Registrable Securities ” means Class B Common Stock and any stock or other securities into which or for which such Class B Common Stock may hereafter be changed, converted or exchanged and any other shares or securities issued to Holders of such Class B Common Stock (or such shares or other securities into which or for which such shares are so changed, converted or exchanged) upon any reclassification, share combination, share subdivision, share dividend, share exchange, merger, consolidation or similar transaction or event. As to any particular Registrable Securities, such Registrable Securities shall cease to be Registrable Securities when (i) a registration statement with respect to the sale by the Holder thereof shall have been declared effective under the Securities Act and such securities shall have been disposed of in accordance with such registration statement, (ii) they shall have been sold to the public in accordance with Rule 144, (iii) they shall have been otherwise transferred, new certificates for them not bearing a legend restricting further transfer shall have been delivered by MSCI and subsequent disposition of them shall not require registration or qualification of them under the Securities Act or any state securities or blue sky law then in effect or (iv) they shall have ceased to be outstanding.

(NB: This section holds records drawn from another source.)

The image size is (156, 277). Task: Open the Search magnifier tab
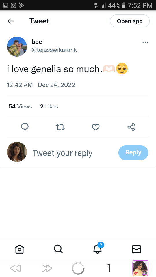click(x=58, y=249)
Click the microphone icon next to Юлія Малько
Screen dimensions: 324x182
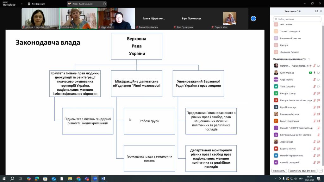tap(315, 73)
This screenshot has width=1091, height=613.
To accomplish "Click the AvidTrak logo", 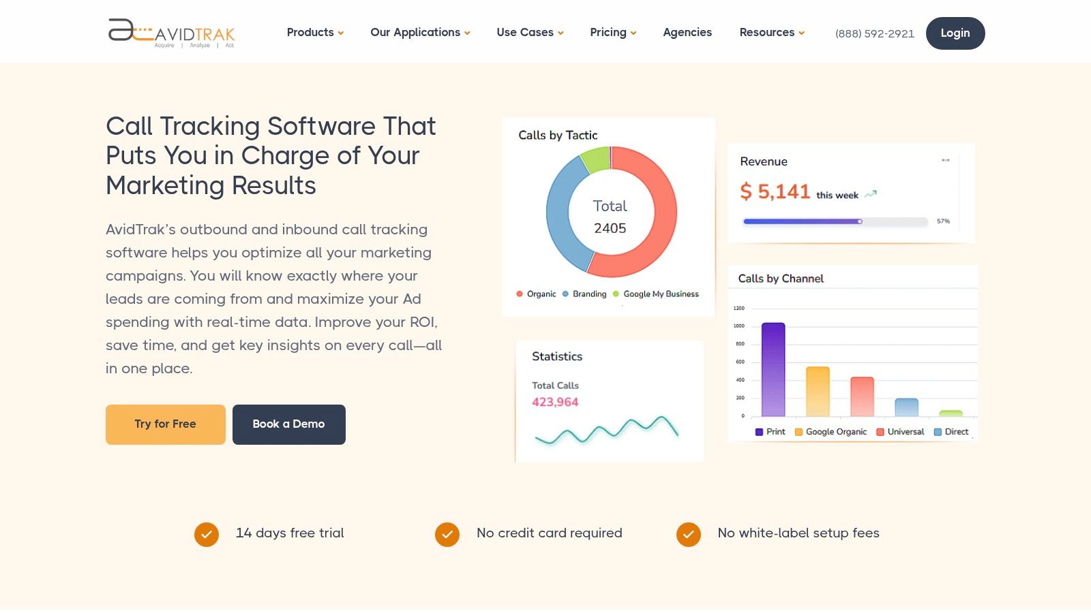I will (x=170, y=33).
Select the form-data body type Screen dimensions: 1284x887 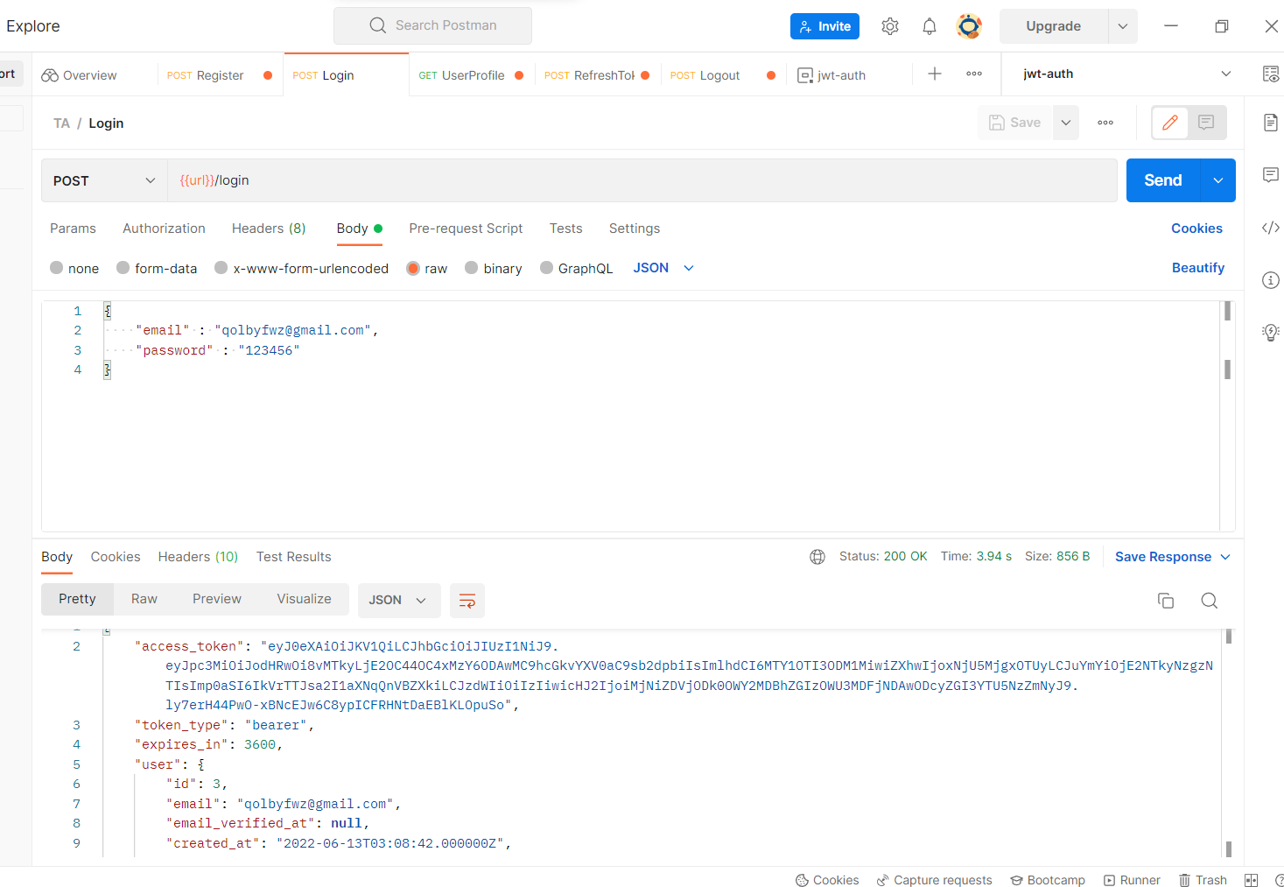click(124, 268)
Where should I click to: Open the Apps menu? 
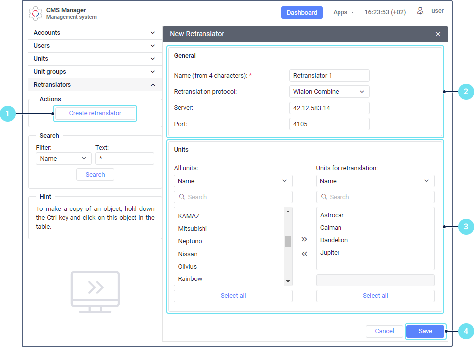tap(343, 12)
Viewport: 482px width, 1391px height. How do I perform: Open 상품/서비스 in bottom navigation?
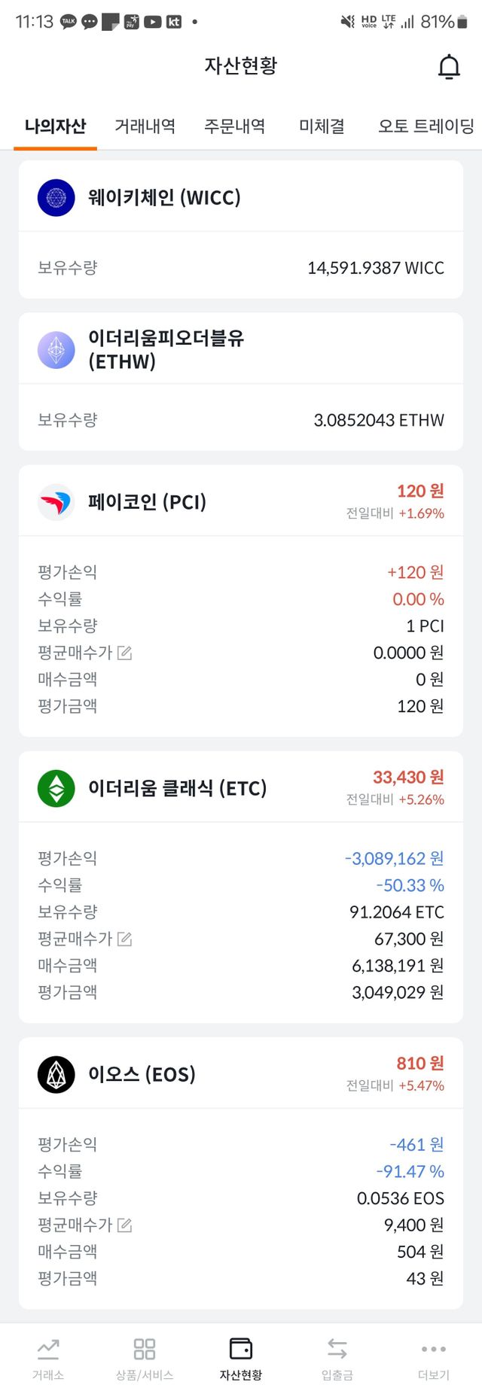[x=144, y=1358]
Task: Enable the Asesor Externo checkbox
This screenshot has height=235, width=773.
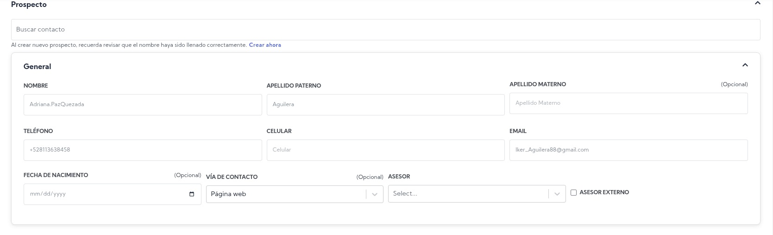Action: point(573,192)
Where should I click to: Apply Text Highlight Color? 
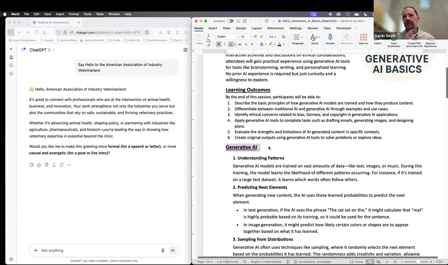tap(271, 44)
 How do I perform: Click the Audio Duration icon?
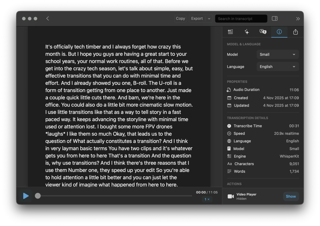(x=229, y=90)
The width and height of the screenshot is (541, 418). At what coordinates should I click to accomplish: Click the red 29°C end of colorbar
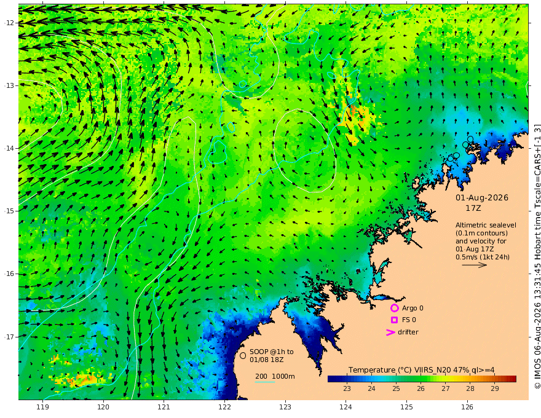pos(511,379)
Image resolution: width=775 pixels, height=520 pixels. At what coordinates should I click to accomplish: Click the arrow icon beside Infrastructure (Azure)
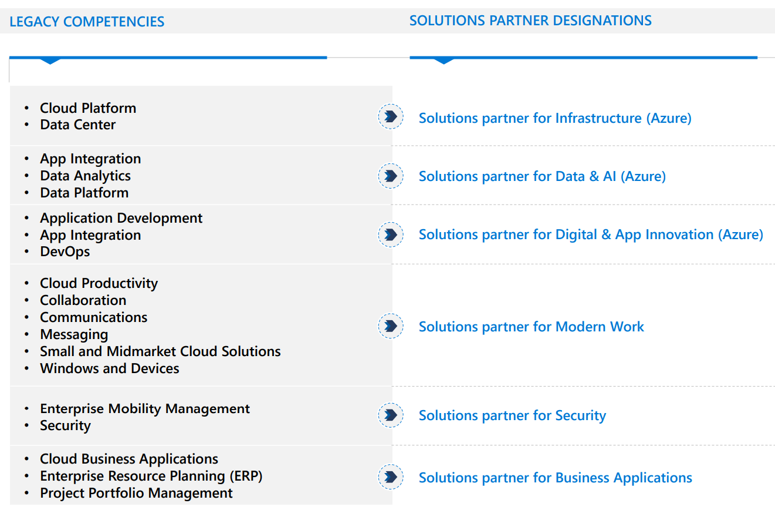[x=390, y=117]
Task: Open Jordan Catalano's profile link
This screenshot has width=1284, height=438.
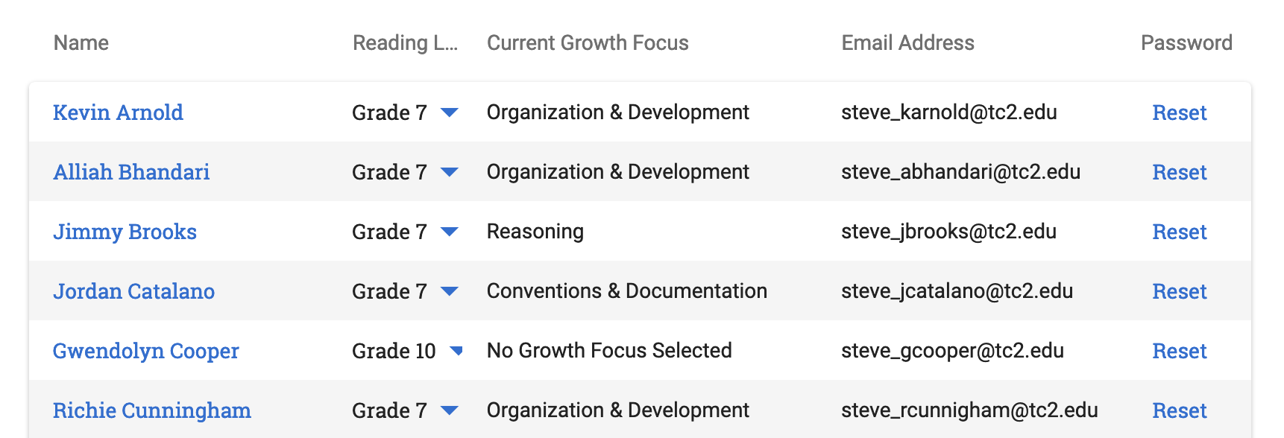Action: click(133, 291)
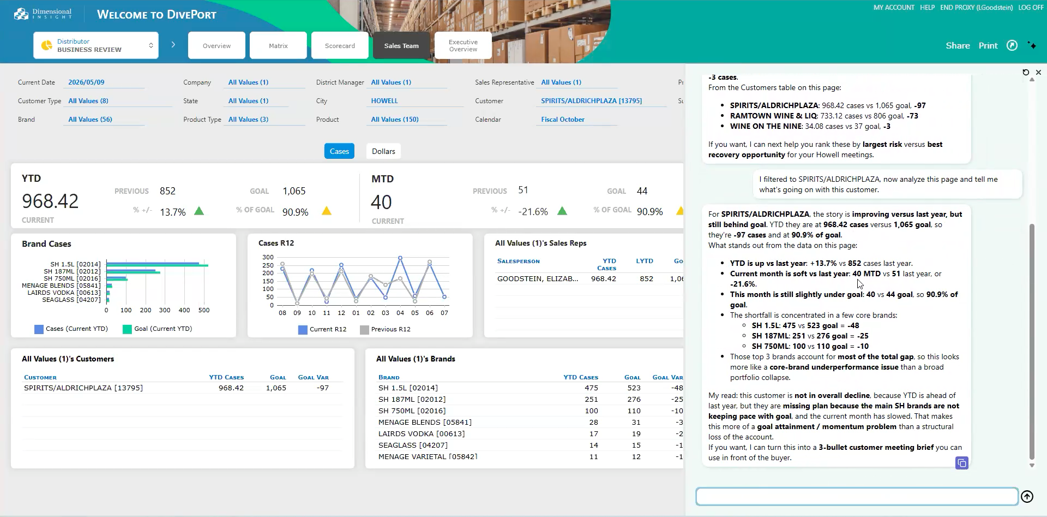The height and width of the screenshot is (517, 1047).
Task: Switch to the Executive Overview tab
Action: (463, 45)
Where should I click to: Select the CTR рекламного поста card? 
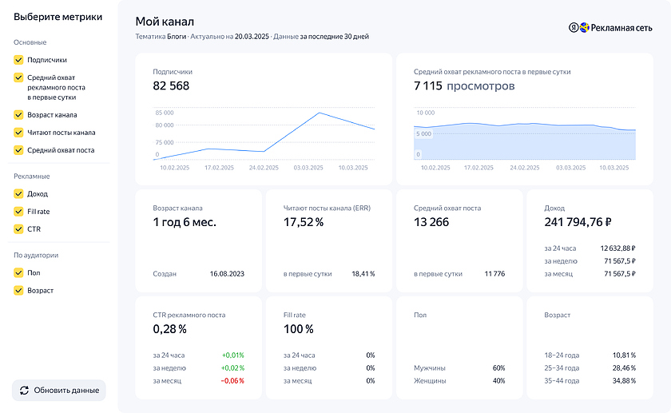pos(198,347)
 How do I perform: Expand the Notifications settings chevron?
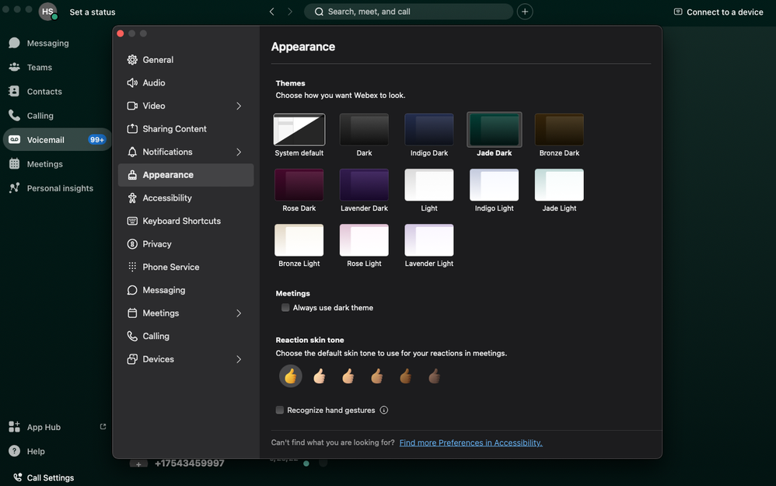pos(239,152)
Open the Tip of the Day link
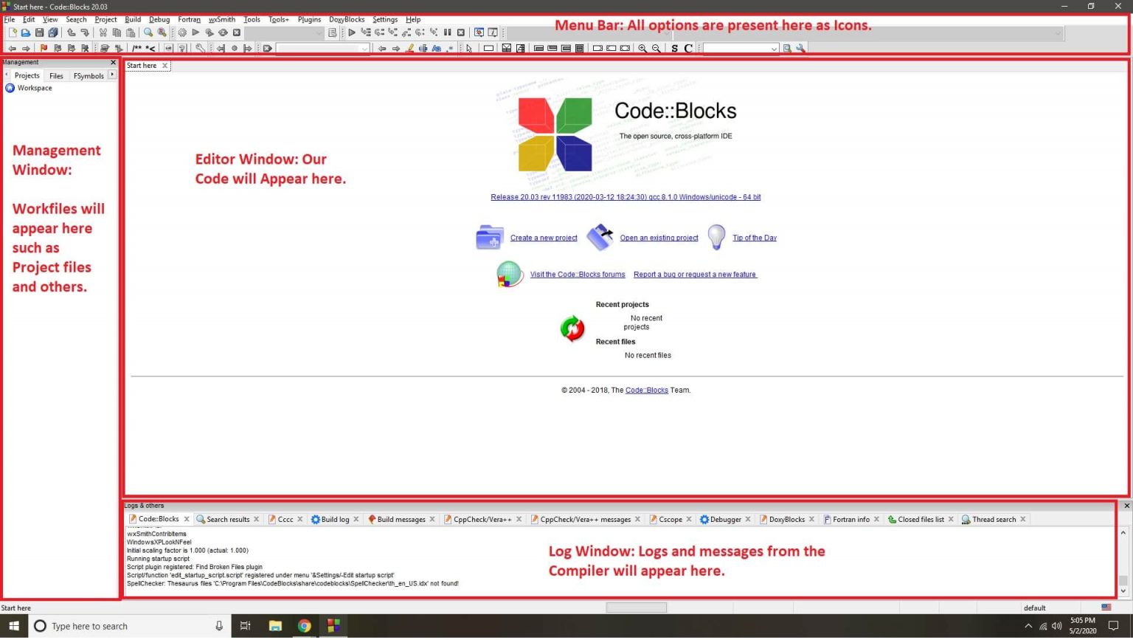This screenshot has width=1133, height=640. (754, 238)
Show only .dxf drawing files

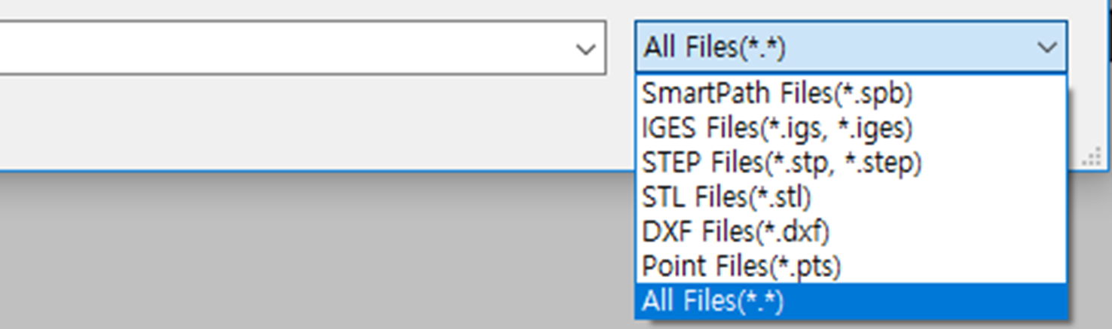(x=735, y=232)
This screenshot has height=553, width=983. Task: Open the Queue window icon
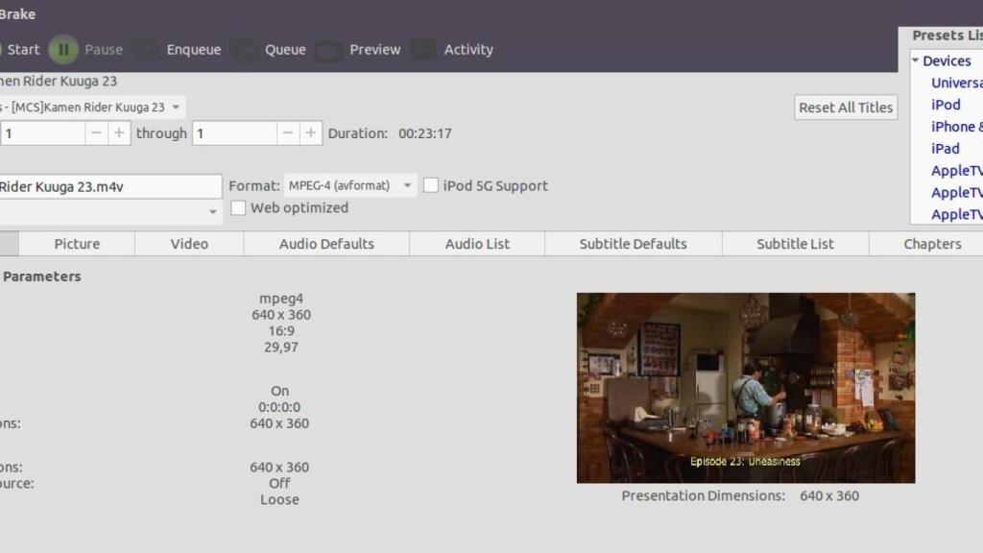(244, 50)
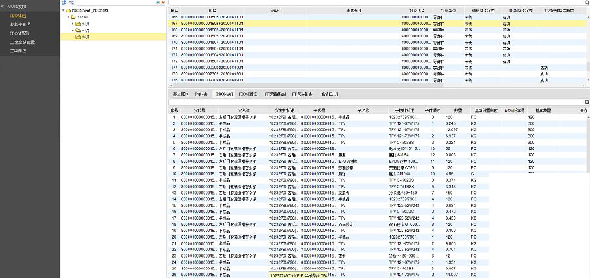
Task: Collapse the root PBOM tree node arrow
Action: (64, 11)
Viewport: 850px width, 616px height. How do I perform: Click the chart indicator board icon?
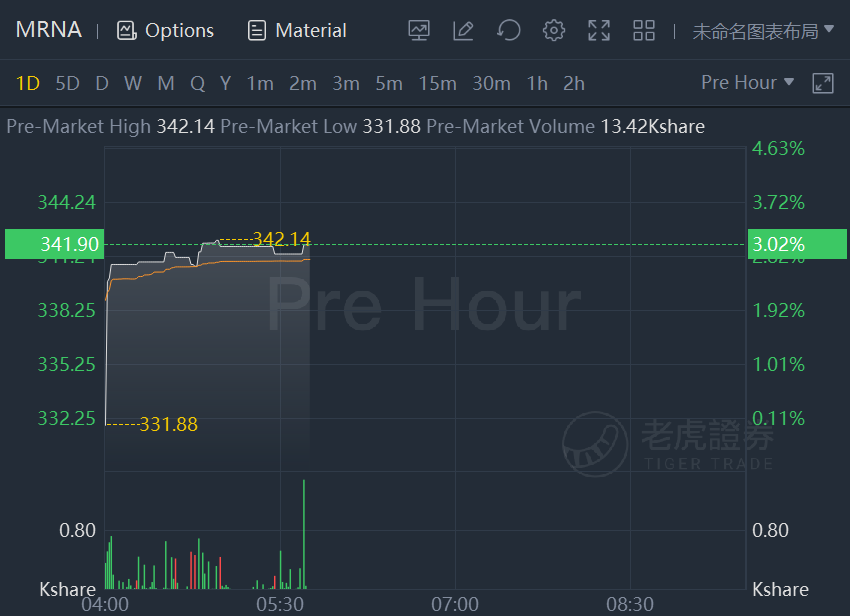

Registration Expenses ” means any and all expenses incident to performance of or compliance with any registration of securities pursuant to Article 3, including, without limitation, (i) the fees, disbursements and expenses of MSCI’s counsel and accountants and the reasonable fees and expenses of one counsel selected by the Holders; (ii) all expenses, including filing fees, in connection with the preparation, printing and filing of the registration statement, any preliminary prospectus or final prospectus, any other offering document and amendments and supplements thereto and the mailing and delivering of copies thereof to any underwriters and dealers; (iii) the cost of printing or producing any agreements among underwriters, underwriting agreements, and blue sky or legal investment memoranda, any selling agreements and any other documents in connection with the offering, sale or delivery of the securities to be disposed of;

 

4

 


(iv) all expenses in connection with the qualification of the securities to be disposed of for offering and sale under state securities laws, including the fees and disbursements of counsel for the underwriters or the Holders of securities in connection with such qualification and in connection with any blue sky and legal investment services; (v) the filing fees incident to securing any required review by the National Association of Securities Dealers, Inc. of the terms of the sale of the securities to be disposed of; (vi) transfer agents’ and registrars’ fees and expenses and the fees and expenses of any other agent or trustee appointed in connection with such offering; (vii) all security engraving and security printing expenses; (viii) all fees and expenses payable in connection with the listing of the securities on any securities exchange or automated interdealer quotation system or the rating of such securities; (ix) any other fees and disbursements of underwriters customarily paid by the issuers of securities, but excluding underwriting discounts and commissions and transfer taxes, if any; and (x) other reasonable out-of-pocket expenses of Holders other than legal fees and expenses referred to in clause (i) above; provided , that , the internal administrative costs of each Holder and MSCI shall not be considered “Registration Expenses”.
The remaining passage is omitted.